## Material provided
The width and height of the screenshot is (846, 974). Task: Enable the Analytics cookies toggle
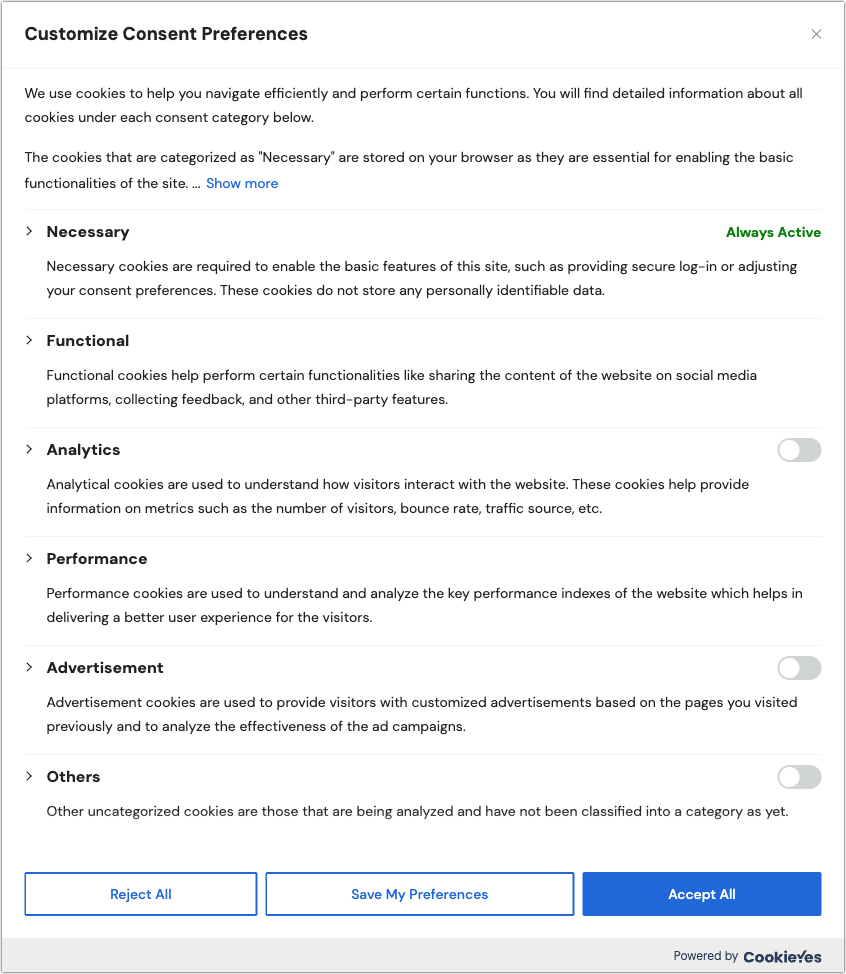click(x=799, y=450)
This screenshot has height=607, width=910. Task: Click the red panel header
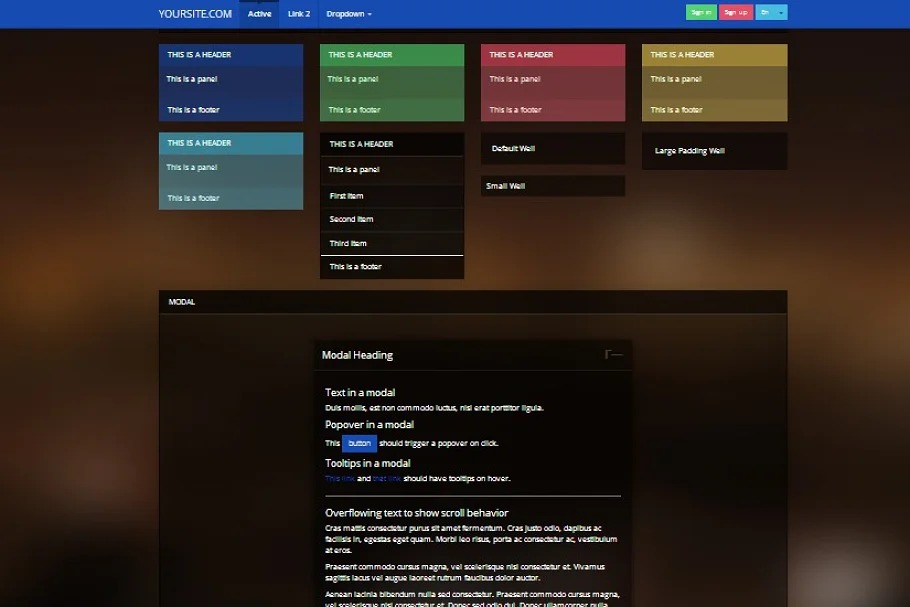coord(552,55)
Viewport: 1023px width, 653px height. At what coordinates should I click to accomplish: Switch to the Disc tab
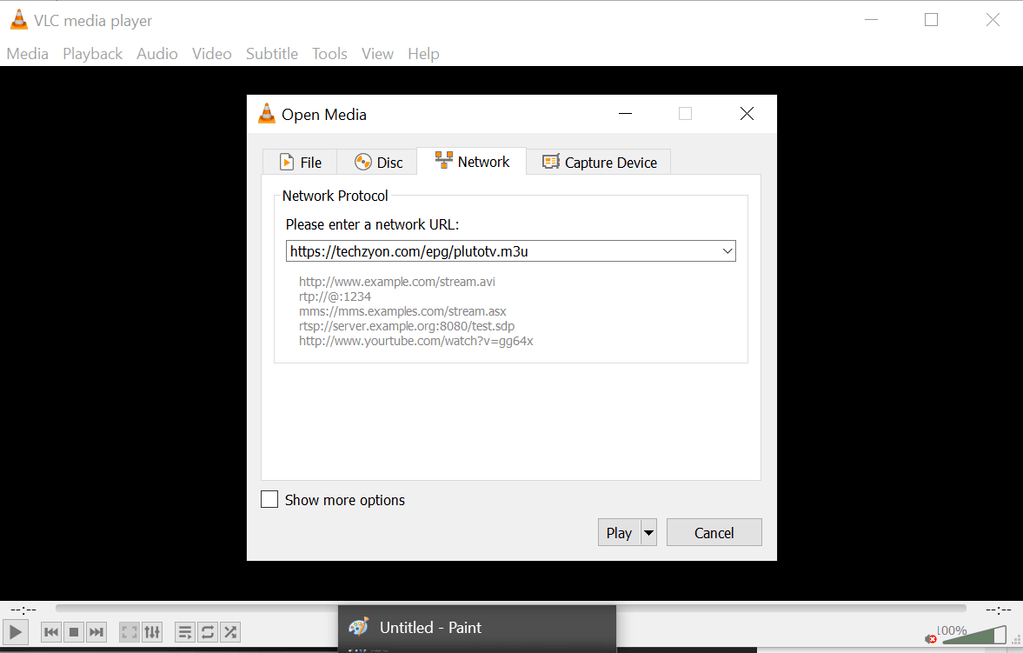coord(376,161)
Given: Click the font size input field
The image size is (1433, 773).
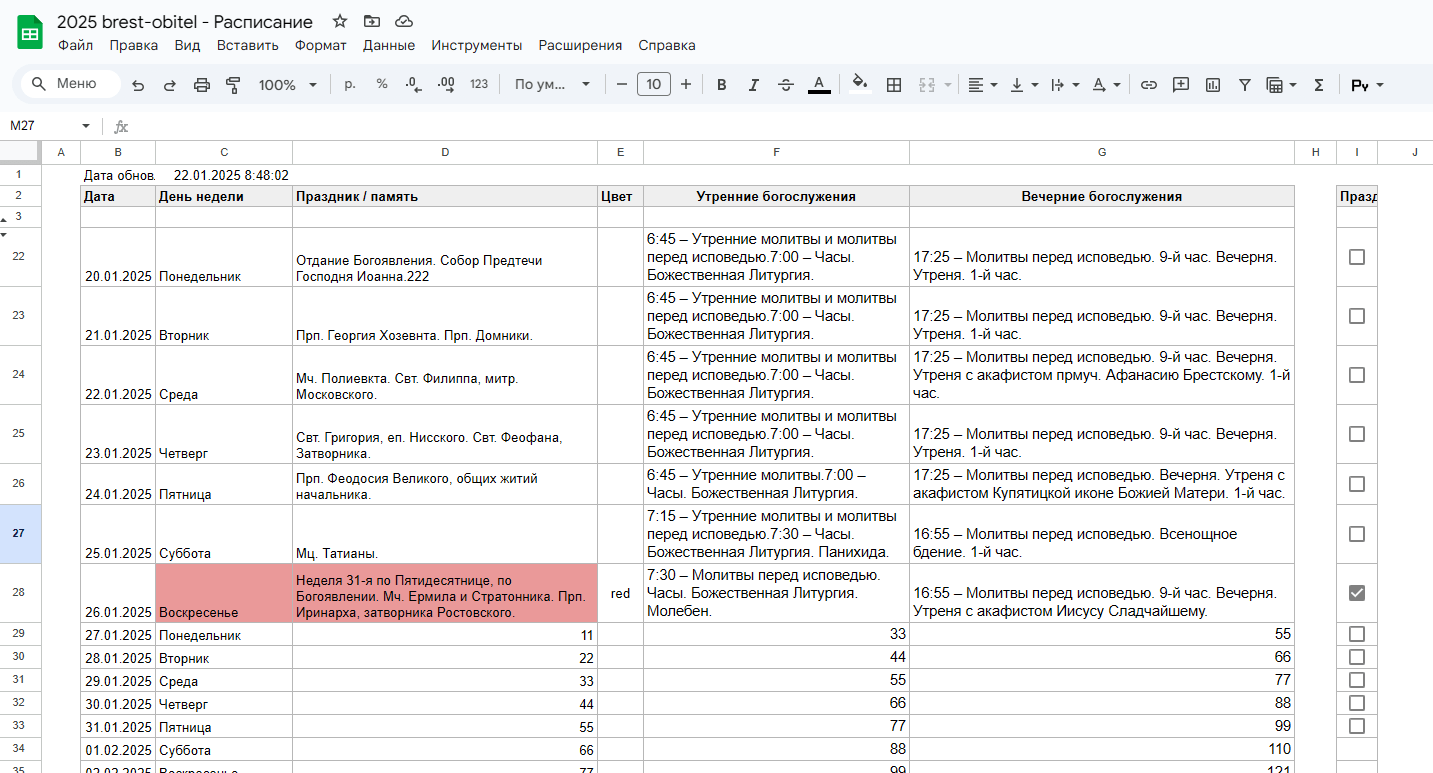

## Task to complete
Check each line above for "size" and please state only how many have it.

## Your response
2